Segnali inflazionistici ambigui: La stabilità del PCE di base, ma con un calo repentino delle aspettative di inflazione dei consumatori (Università del Michigan), che dà alla FED maggiore flessibilità per ammorbidire la politica.
Fattori che influenzano il mercato azionario:
Prospettive sui tassi di interesse: Tassi più bassi riducono il costo del finanziamento e aumentano il valore degli asset.
Miglioramento delle relazioni commerciali: La rimozione dei dazi e la conclusione di accordi commerciali influiscono positivamente sui profitti delle aziende.
Ricavi aziendali: Risultati eccellenti di aziende selezionate (Nike, Amazon, Boeing) sostengono la dinamica generale del mercato.
Attesa di un flusso di liquidità: Gli investitori si preparano a un afflusso di "denaro a buon mercato" che potrebbe raggiungere il mercato.
Fattori che influenzano i mercati valutari e obbligazionari:
Differenza dei tassi di interesse: L'atteso abbassamento dei tassi negli Stati Uniti riduce il rendimento degli strumenti in dollari, rendendoli meno attraenti.
Propensione al rischio: Il miglioramento dei sentimenti sul mercato porta a un deflusso di capitale dagli asset sicuri, come il dollaro.

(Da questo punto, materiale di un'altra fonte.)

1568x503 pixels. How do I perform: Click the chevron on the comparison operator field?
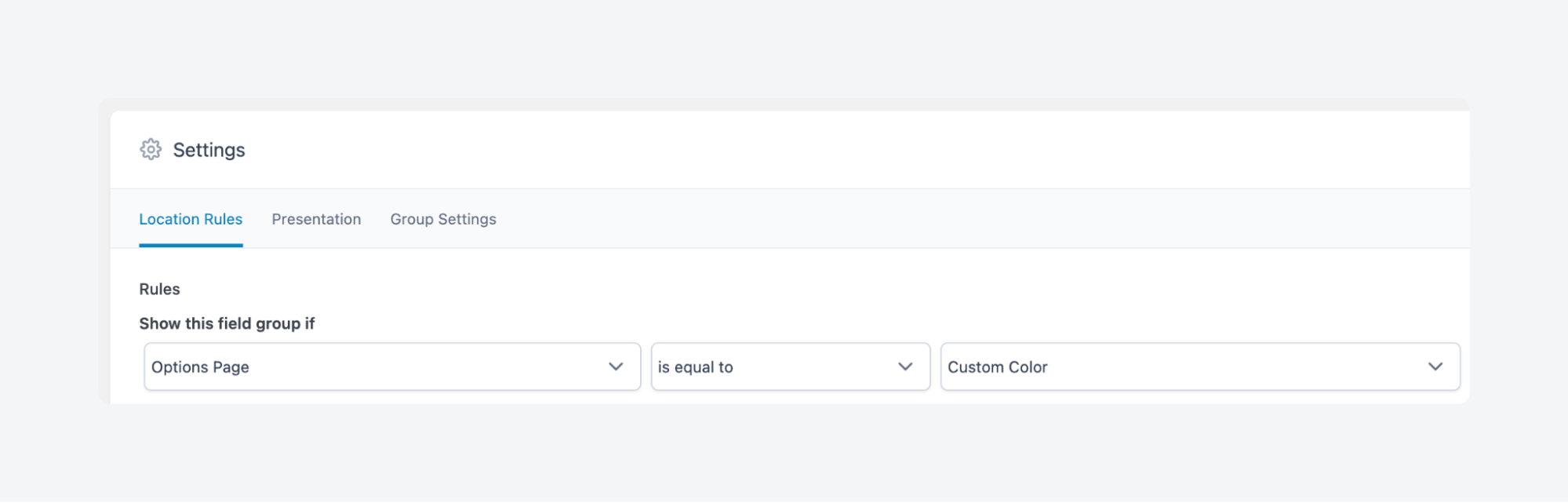(906, 366)
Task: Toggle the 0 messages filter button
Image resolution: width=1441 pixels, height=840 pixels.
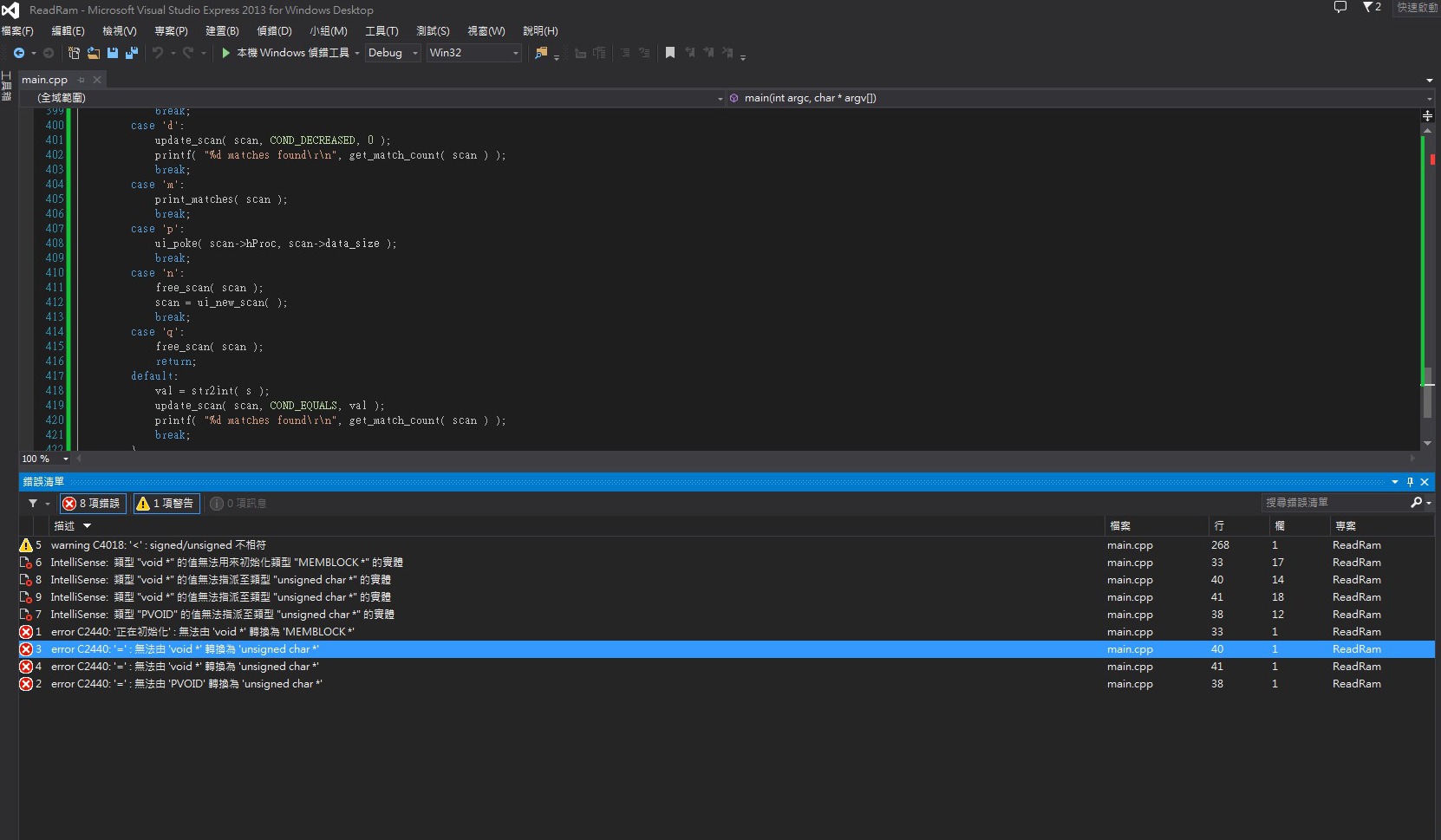Action: pyautogui.click(x=238, y=504)
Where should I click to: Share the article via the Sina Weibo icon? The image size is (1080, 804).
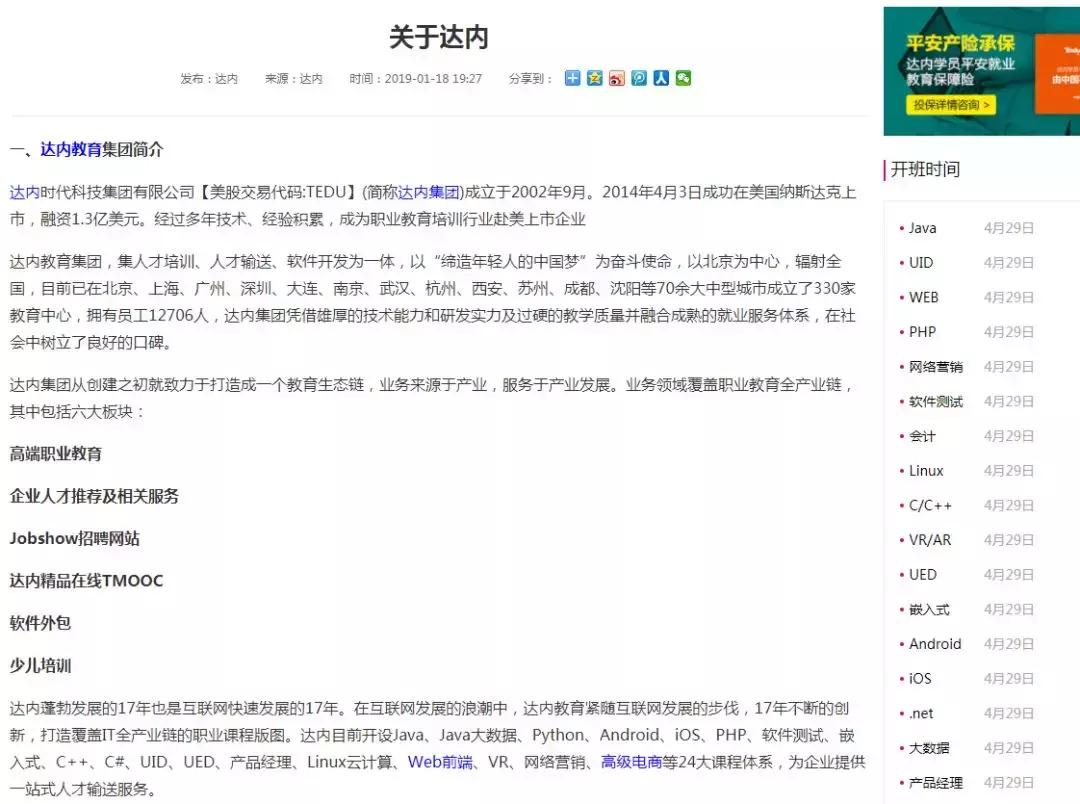[616, 77]
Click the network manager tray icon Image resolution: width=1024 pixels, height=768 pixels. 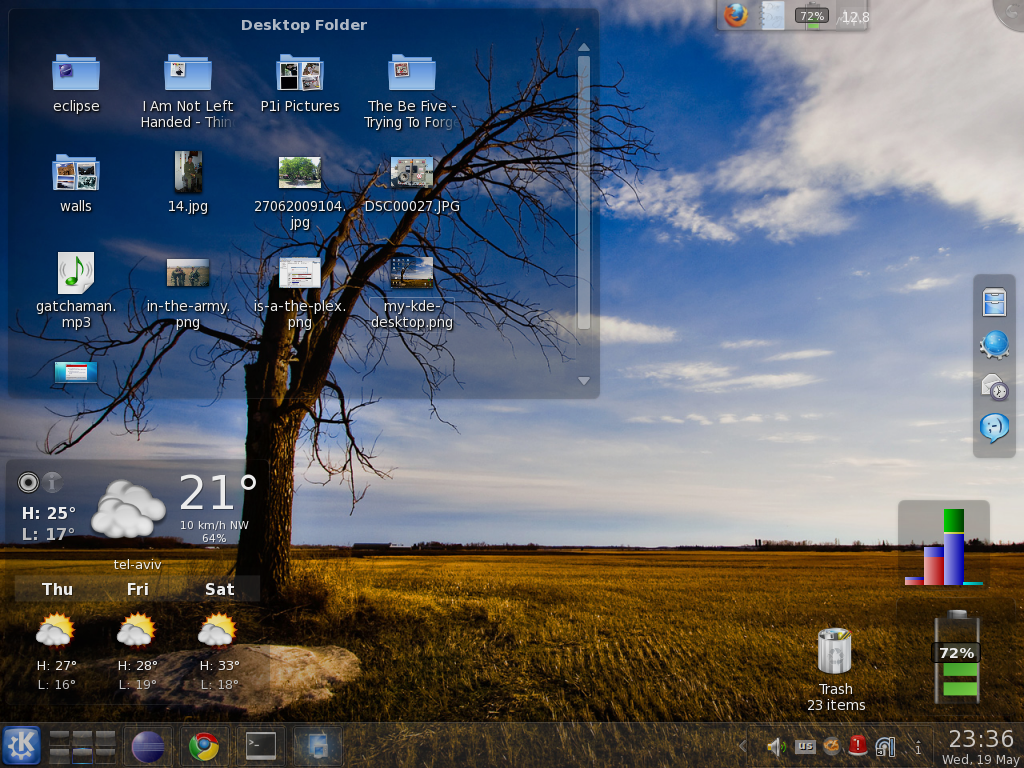pos(885,746)
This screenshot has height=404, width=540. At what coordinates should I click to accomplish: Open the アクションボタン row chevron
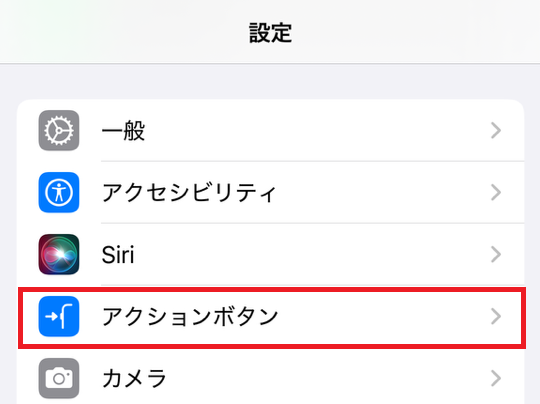click(496, 317)
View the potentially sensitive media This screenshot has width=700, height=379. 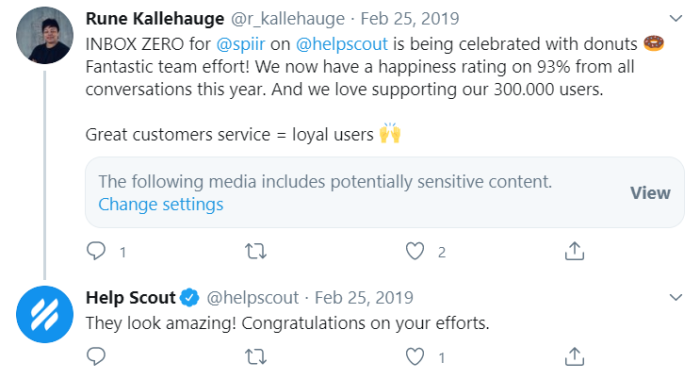(x=650, y=193)
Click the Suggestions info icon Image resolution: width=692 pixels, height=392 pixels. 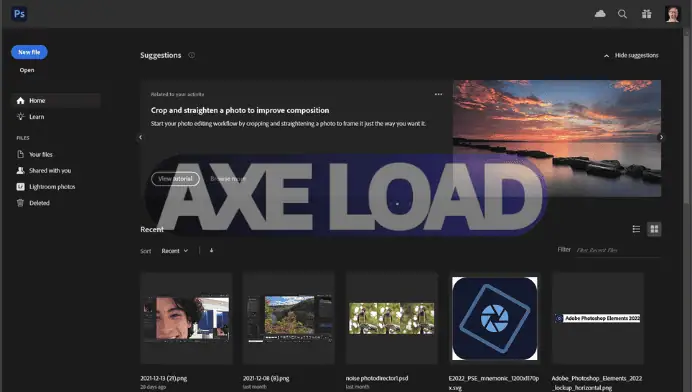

Aspettative di inflazione: Sebbene l'inflazione di base sia stabile, le aspettative di inflazione in calo da parte dei consumatori dominano, sostenendo l'attesa di un abbassamento dei tassi e influenzando il rendimento dei titoli.
Conclusioni
Il divario si intensifica, ma con sfumature: Si osserva un divario sempre più evidente tra un'economia reale in debolezza e un mercato azionario in rapida crescita, guidato esclusivamente dalle aspettative di liquidità futura. Tuttavia, la crescita dei sentimenti dei consumatori, anche se modesta, introduce un elemento di ambiguità nel quadro generale di rallentamento.
La FED di fronte a un bivio, ma il percorso verso l'abbassamento dei tassi si chiarisce: La FED dovrà affrontare una complessa sfida: sostenere un'economia in rallentamento abbassando i tassi, senza però innescare un'accelerazione dell'inflazione. Tuttavia, il calo repentino delle aspettative di inflazione dei consumatori, nonostante la stabilità del PCE di base, potrebbe dare alla FED maggiore fiducia per avviare un ciclo di ammorbidimento. Le loro decisioni saranno decisive.
Il dollaro sotto pressione: Il deprezzamento del dollaro statunitense è una conseguenza diretta e continua delle aspettative di abbassamento dei tassi. Questa tendenza potrebbe persistere finché la FED segnala una politica "pallida".
Obbligazioni come barometro: Il rendimento dei titoli del tesoro rimane compresso, riflettendo con precisione le forti scommesse degli investitori su un abbassamento dei tassi di interesse.
Un sorpresa inflazionistica che cambia carattere: Di solito una sorpresa inflazionistica significa che l'inflazione effettiva si discosta significativamente dalle previsioni. Al momento stiamo assistendo a una situazione unica: sebbene l'inflazione di base PCE si sia leggermente accelerata (sorpresa al rialzo), le aspettative di inflazione dei consumatori sono calate bruscamente (sorpresa al ribasso). Questo contrasto dà alla FED più spazio manovra, poiché può interpretare il calo delle aspettative come un segnale che l'inflazione non si radica, il che a sua volta rafforza gli argomenti a favore dell'abbassamento dei tassi e riduce i rischi per l'ottimismo attuale del mercato.